Aaron Kamath, Leader of the Technology and Commercial Law Practice at Nishith Desai Associates, explains that the Finance Bill 2025 aims to strengthen oversight and curb undisclosed crypto transactions. It does so by expanding the definition of Virtual Digital Assets (VDAs) and requiring entities handling crypto transactions to report them to tax authorities. Additionally, reporting entities will have a 30-day window to correct any errors in their submissions. The Bill also empowers the government to establish rules mandating these entities to register with tax authorities and conduct due diligence to verify the identity of crypto users and owners.

Key Provisions of Section 285BAA for Cryptocurrency in Budget 2025

  1. Compulsory Transaction Reporting – Designated entities must report crypto transactions in a specified format within the prescribed timeline.
  2. Error Correction Process – If a submitted report is found defective, the entity will be notified and given 30 days (or an extended period) to correct it.

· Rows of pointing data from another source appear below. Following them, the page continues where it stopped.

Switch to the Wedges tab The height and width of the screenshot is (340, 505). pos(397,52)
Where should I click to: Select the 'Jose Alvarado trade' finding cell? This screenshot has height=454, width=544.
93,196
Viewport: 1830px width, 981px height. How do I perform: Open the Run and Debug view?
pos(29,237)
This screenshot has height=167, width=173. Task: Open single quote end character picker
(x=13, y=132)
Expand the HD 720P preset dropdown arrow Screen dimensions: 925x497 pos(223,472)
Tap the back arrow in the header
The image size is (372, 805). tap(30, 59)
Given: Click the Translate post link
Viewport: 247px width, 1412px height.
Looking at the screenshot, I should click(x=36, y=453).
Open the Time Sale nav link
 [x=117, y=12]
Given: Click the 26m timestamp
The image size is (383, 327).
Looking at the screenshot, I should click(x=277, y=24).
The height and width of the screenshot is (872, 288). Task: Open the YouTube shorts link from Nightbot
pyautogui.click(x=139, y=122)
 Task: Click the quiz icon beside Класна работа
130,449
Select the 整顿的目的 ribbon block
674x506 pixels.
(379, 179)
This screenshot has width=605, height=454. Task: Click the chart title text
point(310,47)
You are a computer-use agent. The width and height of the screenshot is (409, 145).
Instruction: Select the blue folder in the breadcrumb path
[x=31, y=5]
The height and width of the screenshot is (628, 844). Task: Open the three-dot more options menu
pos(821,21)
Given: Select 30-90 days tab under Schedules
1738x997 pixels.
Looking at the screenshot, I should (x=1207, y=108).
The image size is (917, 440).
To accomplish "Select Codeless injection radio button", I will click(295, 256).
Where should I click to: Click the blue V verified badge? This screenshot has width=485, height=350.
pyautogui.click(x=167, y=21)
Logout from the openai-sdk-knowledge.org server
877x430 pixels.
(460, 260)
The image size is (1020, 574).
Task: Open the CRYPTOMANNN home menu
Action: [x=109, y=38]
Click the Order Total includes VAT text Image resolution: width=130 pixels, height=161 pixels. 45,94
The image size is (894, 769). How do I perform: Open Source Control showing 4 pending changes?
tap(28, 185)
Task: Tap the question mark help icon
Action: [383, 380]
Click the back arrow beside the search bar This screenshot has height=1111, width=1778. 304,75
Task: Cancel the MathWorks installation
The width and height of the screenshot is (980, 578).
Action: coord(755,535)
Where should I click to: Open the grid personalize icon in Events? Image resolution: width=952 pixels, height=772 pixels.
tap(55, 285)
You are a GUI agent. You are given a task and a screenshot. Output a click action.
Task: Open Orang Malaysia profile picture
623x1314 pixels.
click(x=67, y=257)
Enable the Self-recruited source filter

Failure to do so will result in the report being considered inaccurate.
  3. Penalties for Non-Compliance – Entities that do not submit the required statement on time may receive a compliance notice from tax authorities, demanding submission within a stipulated timeframe.
  4. Voluntary Error Disclosure – If a reporting entity later identifies mistakes in its submitted data, it must proactively inform tax authorities and provide the corrected details.
  5. Government Regulations & Due Diligence – The Central Government will outline registration requirements for entities, specify the information they must maintain, and establish due diligence procedures to verify crypto users and owners.

Vyas explains that the amendment broadens the definition of Virtual Digital Assets (VDAs) to explicitly cover any crypto-asset that operates on cryptographically secure distributed ledger technology. Currently, income from cryptocurrency trading is taxed at 30%, and this rate will continue for the next financial year. Additionally, strict regulations prohibit traders from offsetting losses from crypto transactions against profits from other crypto trades or any other sources of income.

Final Thoughts

The measures for Cryptocurrency in the Union Budget 2025 demonstrate the government’s commitment to overseeing the fast-growing crypto market, promoting tax compliance, and reducing risks linked to unregulated digital assets. Crypto traders and investors should stay updated on these regulatory changes and comply with the new requirements to prevent legal and financial issues.